A second method, the Biological Value (BV) scale, is based on the retention of protein nitrogen by the body. It is thought to be a good measure of protein utilization. The BV scale stretches from 0 to 100, with a score of 100 indicating that virtually 100% of a given protein’s nitrogen is retained by the body. Some people – particularly in the sports world – use this method, but it is not widely accepted within the community of nutritional scientists.
Most nutritionists (and many in the sports sector) now consider the Protein Digestibility Corrected Amino Acid Score (PDCAAS) to be the international standard for assessing protein quality. This approach, developed by the Food and Agriculture Organization and endorsed by the U.S. Food and Drug Administration, considers the amino acid balance of a given protein as it compares with the amino acid needs of humans, with specific reference to 2-5 year old children. It also takes into account the digestibility of the protein, or how fully the protein is broken down and absorbed by the body. The PDCAAS scale stretches from 0.0 to 1.0, with a score of 1.0 indicating that the protein completely satisfies human needs from a quality perspective.
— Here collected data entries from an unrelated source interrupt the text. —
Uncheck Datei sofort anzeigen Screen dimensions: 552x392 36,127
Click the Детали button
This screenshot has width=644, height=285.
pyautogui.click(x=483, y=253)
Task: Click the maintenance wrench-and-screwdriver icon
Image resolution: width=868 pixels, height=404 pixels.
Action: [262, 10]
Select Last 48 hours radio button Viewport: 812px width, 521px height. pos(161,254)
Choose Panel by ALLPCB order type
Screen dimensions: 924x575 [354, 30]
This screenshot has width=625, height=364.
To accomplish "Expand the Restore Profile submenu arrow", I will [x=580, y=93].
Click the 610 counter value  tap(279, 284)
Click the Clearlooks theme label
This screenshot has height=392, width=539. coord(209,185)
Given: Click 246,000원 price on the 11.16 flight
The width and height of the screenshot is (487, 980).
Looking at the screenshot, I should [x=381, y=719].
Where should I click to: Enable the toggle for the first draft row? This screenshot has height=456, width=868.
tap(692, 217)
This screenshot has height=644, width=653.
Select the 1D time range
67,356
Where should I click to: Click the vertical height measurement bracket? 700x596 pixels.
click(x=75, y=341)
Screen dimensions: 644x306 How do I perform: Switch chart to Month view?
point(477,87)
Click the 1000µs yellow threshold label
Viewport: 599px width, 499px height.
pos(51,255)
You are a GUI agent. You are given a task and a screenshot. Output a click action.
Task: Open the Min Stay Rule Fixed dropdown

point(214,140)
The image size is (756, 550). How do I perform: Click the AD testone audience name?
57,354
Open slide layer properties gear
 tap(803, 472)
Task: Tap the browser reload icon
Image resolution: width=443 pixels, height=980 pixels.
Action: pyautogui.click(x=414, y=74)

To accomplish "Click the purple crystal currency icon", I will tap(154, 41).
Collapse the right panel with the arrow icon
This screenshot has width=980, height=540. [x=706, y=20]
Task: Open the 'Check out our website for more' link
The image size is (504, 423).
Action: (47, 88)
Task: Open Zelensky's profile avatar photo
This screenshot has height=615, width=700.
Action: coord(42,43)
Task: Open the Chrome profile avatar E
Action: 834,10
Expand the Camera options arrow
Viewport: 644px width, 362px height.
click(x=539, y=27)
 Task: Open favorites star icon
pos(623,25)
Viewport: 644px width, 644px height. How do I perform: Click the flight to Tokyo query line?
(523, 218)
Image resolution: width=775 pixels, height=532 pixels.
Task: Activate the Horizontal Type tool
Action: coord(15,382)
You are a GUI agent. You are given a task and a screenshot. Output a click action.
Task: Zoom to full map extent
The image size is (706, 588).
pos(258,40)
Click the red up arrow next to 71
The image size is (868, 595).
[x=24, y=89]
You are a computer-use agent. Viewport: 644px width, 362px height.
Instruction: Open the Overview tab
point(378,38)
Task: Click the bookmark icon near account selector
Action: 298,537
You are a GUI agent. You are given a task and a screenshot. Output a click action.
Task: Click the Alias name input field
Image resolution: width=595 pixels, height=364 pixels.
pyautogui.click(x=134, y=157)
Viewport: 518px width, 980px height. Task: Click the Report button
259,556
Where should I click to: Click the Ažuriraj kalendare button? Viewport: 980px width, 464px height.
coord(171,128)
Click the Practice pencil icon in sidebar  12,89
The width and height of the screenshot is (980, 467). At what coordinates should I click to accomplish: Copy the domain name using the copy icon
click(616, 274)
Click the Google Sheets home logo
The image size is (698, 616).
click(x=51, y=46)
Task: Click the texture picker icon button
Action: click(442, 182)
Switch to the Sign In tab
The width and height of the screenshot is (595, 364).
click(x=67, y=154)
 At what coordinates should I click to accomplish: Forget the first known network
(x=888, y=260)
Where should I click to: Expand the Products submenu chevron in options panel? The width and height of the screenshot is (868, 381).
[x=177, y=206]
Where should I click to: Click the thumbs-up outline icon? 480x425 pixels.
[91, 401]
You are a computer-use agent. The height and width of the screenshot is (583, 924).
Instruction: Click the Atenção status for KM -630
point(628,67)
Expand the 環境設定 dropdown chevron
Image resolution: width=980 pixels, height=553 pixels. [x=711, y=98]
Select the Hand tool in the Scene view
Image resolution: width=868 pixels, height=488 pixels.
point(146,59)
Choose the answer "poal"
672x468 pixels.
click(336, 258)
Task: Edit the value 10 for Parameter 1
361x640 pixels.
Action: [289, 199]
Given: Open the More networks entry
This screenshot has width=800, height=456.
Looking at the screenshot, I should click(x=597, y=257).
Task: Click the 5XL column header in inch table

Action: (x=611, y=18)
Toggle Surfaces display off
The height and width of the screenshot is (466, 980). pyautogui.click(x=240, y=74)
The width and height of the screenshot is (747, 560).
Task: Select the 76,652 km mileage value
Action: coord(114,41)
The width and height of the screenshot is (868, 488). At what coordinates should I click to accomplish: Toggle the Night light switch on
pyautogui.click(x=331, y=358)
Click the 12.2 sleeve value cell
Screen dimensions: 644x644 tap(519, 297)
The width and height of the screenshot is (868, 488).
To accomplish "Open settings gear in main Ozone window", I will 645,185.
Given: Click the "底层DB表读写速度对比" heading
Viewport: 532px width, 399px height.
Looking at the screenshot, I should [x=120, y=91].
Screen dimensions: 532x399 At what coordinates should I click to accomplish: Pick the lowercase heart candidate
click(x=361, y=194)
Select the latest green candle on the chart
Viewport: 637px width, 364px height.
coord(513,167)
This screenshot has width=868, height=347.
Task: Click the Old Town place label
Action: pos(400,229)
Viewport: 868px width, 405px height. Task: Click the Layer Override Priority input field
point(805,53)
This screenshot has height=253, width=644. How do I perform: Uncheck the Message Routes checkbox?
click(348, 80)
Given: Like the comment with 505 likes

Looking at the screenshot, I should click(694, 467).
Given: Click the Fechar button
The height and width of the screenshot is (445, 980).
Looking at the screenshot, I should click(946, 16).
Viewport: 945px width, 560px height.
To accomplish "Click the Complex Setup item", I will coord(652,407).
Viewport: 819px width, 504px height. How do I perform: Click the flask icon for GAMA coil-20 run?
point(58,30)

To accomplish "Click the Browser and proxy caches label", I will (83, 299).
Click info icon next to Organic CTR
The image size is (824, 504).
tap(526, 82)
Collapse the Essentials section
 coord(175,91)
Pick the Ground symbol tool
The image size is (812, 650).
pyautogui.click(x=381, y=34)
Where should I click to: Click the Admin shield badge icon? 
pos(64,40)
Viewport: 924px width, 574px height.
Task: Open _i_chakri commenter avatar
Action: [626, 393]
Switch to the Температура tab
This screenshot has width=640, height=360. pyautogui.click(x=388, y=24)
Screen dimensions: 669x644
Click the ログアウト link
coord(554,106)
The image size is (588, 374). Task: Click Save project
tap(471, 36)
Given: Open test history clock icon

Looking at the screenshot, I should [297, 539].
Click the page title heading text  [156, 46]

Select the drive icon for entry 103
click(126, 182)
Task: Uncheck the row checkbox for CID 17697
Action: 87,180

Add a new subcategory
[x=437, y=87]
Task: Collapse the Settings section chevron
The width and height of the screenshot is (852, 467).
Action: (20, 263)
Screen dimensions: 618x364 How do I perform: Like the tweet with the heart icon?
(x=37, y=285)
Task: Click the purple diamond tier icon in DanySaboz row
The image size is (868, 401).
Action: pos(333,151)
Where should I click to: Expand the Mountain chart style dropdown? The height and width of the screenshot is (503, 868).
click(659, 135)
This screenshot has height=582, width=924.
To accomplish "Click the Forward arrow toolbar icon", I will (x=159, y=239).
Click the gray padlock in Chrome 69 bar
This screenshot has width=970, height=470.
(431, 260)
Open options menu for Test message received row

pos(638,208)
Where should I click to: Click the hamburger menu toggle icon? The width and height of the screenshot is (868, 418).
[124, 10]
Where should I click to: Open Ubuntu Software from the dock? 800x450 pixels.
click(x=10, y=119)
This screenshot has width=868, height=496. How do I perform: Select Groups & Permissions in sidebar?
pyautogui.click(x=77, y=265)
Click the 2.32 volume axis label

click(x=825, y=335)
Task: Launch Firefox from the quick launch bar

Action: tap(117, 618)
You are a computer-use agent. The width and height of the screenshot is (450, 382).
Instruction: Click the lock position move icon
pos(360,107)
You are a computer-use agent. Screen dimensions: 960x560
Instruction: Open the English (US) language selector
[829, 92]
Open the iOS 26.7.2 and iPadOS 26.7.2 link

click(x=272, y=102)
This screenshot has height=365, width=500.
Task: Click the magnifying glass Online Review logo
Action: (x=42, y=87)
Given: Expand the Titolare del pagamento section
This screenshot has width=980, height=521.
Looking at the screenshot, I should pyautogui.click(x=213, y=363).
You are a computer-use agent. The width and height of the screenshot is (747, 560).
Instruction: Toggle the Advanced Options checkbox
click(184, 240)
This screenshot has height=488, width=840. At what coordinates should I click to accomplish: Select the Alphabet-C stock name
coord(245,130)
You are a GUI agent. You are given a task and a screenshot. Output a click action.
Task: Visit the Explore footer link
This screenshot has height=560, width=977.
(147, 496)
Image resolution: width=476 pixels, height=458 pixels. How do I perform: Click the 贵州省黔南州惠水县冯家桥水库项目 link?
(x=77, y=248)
During the 1990’s, whey protein became the protein of choice among bodybuilders, due in large part to an intense and successful marketing campaign sponsored by the dairy industry. That marketing promotion was based on the fact that some whey protein isolates have a rating of 100 on the BV scale. In comparison, egg-white protein (the traditional standard for bodybuilders) typically ranks in the 90’s, while most fish, beef, and soy proteins rank in the 70’s on the BV scale. (You will see a wide variety of BV scores for these foods because different people express the ratios in different ways, and the techniques for measuring BV are imprecise and not easily replicated from one experiment to another.)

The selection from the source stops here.